In the case of soft opt-in, you’ll still need to meet many of the same criteria as for affirmative consent:

  • There is the ability to opt-out at the time of capture and on all communication
  • It is not bundled and the customer is not disadvantaged by opting-out
  • The customer is well informed and information is specific
  • Records are kept of how the data was captured
  • The information provided at time of capture is recorded for audit

Tim argues that the biggest impact for email marketing is legacy databases: “Storage and processing of existing data needs to meet the GDPR standards – that means it must have been captured as if GDPR had always existed. For example, brands without records of how and where each email address was capture will find it very hard to meet the GDPR criteria and need to re-permission their database before 25 May.

“Remember that you must still comply with Privacy and Electronic Communications Regulations (PECR) when sending emails for re-permission.”

What should be on a typical GDPR eCommerce checklist?

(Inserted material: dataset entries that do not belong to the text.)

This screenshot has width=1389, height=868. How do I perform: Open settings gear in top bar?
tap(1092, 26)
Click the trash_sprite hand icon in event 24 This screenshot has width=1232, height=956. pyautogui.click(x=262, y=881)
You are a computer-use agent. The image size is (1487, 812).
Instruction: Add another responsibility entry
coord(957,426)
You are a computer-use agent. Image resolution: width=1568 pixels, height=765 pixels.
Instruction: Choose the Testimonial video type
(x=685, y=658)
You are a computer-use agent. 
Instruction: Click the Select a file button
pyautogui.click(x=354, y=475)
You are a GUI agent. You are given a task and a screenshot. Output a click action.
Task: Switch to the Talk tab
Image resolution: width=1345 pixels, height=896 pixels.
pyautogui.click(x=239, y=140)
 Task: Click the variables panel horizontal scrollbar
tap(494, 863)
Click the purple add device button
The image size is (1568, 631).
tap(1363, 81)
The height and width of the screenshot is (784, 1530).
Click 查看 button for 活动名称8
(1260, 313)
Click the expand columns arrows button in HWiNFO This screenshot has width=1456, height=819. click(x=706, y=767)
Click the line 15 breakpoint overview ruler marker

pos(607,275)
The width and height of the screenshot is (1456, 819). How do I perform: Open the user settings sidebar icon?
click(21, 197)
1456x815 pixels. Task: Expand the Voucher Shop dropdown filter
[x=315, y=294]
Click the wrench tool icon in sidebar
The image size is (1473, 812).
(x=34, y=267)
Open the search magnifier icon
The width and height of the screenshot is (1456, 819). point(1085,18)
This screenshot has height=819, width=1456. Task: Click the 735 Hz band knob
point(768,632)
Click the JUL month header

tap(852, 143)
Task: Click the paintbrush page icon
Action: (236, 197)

Alex says: “Any eCommerce business looking to comply with GDPR should follow a checklist like this:

  • Are our data controllers and processors documenting how they manage and store data, in accordance with Article 30 of the GDPR?
  • Have we performed an information audit to find out what personal data our company holds about our customers?
  • Have we ensured all members of our email database have explicitly consented to receiving email messaging from us?
  • Have we communicated and coordinated with everyone in our business for a complete picture of our processing activities?
  • Have we reviewed our policies, procedures, contracts and agreements to address areas like retention, security and sharing of our customers’ data?”